James P. McCullough, Jr., PhD
<jmccull@vcu.edu>

Introduction: I returned from Europe and felt it would helpful if I defined some terms while providing an origin for the term, a rationale for the term and a definition that I think is currently appropriate. These terms below have become an integral part of our CBASP vocabulary. Here goes:

Acquisition Learning: The therapist’s role in CBASP Psychotherapy is choreographing consequences for behavior so patients learn to take care of themselves. Learning is slow over sessions and has highly variable rates across patients. Go slow with your treatment administrations and be sensitive to your patient’s learning pace. The core assumption of the CBASP Model is that if patients learn the lessons of CBASP, they will overthrow the chronic disorder.

Caveat: JPM thinks that chronic depression can be effectively managed but is never finally cured. Thus, patients must be taught that practicing the learning lessons of CBASP must become a lifetime homework assignment in order to avoid a recurrence of the psychopathology they have worked so hard to overcome.

Basic Assumption of CBASP for the Chronic Depressive Psychopathology: Wherever there is BEHAVIORAL AVOIDANCE, a learned fear is driving it. The Transference Hypothesis (TH) sentence makes explicit the major core-fear avoidance strategy of the patient.

CBASP (Cognitive Behavioral Analysis System of Psychotherapy): An interpersonal-acquisition learning model of psychotherapy that seeks to empower the felt helplessness of the patient by demonstrating to the individual that their behavior has effects on themselves as well as others. The attack on patient helplessness is choreographed by the CBASP therapist who arranges behavioral consequences and contingencies during the sessions so patients learn the contingency nature of the model. Consequence/contingency learning is the healing motif of CBASP psychotherapy.

Contingent Personal Responsivity (CPR)CPR is a 4-step technique that was originally designed to consequate [administer personal consequences for] the behavior of “Pre-therapy Patients” who behave in ways that preclude/prevent clinicians from conducting psychotherapy. New learning cannot take place in the presence of these maladaptive behaviors. Examples of these behaviors might be remaining mute/silent during the session; refusing to make eye-contact with the therapist; talking “over” the therapist, hence making it impossible for the therapist to get a word in edge-wise; changing the subject frequently when difficult issues arise; protesting loudly about one’s misfortunes; making hostile comments about the competency of the clinician, etc. Maladaptive behaviors such as these patterns prevent learning from taking place in the session; in short, these behaviors short-circuit the effectiveness of treatment and make therapy impossible. CPR is a clinician activity whereby the therapist provides feedback to the patient for a specific behavior – said another way, it is a response where the therapist “becomes a problem” for the patient and the problem is presented in a contingent/consequating manner. Several examples of CPR are provided: “When you talk over me you render me helpless;” “Why are you beating up on me with your hostile comments?” “Your constant protests about the unfairness of life keep me at a distance and makes our work impossible. Why do you treat me like this?” etc. Once the patient’s pinpointed maladaptive behavior is decreased to manageable levels, and verbal control and the focusing capability of the patient have been established in the session, then CPR administration is terminated and treatment can begin.

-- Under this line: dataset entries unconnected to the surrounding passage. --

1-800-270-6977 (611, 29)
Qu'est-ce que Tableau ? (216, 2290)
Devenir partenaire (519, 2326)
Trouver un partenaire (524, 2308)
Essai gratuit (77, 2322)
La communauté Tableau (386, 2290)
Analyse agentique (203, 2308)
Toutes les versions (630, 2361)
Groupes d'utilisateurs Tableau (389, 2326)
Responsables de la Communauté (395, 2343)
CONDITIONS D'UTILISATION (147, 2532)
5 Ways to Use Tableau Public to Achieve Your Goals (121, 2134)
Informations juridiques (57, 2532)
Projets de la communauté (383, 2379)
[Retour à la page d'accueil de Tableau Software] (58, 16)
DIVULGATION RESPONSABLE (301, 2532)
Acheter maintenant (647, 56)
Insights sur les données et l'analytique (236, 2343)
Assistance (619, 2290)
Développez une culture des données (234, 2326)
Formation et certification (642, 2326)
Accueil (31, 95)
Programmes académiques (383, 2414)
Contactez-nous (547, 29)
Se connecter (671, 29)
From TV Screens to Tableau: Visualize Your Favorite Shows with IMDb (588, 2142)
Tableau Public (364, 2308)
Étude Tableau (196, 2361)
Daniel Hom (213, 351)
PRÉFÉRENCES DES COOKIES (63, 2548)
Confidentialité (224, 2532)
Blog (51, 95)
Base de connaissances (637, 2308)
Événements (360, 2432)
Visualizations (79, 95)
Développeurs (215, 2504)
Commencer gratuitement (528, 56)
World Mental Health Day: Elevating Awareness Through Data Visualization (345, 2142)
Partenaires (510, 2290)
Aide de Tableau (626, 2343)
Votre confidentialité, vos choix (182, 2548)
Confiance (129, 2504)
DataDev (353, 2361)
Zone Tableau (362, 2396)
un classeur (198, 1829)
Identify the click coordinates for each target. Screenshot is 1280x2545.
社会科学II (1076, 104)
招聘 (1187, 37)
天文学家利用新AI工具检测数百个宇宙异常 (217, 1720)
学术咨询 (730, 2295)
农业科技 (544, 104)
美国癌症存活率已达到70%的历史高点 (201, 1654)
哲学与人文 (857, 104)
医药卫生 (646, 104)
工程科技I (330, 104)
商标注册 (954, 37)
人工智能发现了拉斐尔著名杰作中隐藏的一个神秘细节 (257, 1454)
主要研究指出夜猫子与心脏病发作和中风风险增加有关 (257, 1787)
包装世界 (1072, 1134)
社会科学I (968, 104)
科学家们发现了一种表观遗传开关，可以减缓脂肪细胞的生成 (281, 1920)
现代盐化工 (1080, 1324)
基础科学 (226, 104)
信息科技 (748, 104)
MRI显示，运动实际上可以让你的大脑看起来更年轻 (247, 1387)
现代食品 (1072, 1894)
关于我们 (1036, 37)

Counter-conditioning: Replacing a behavior in the presence of a specific stimulus with another behavior (e.g., replacing avoidance behavior with approach behavior in the presence of dyadic intimacy, personal disclosure, making mistakes, or expressing negative affect to one’s therapist).

Disciplined Personal Involvement (DPI): 
DPI is a personal involvement dyadic-style of relating to the patient (objective counter-transference strategy) with a strong emphasis on “discipline.” The discipline component of DPI means that the patient’s well-being is always the central concern of the clinician. DPI is designed by the therapist as one means to modify patient behavior and this type of therapeutic role makes CBASP unique in the field. The role DPI takes in the dyad is determined by (1) the Transference Hypothesis arising from the Significant Other History patients reported on during session two; (2) the patient’s interpersonal impacts on the clinician (e.g., Submissive, Hostile-Submissive and Hostile impacts, etc.) that are identified by the therapist-rated peak scores on Kiesler & Schmidt’s Impact Message Inventory (IMI). The IMI is completed at the end of session 2. DPI is an “objective” type of counter-transference that involves verbal and nonverbal interpersonal impact reactions to what the patient does and says. JPM describes DPI as “a way of dyadic being in the session” for CBASP therapists.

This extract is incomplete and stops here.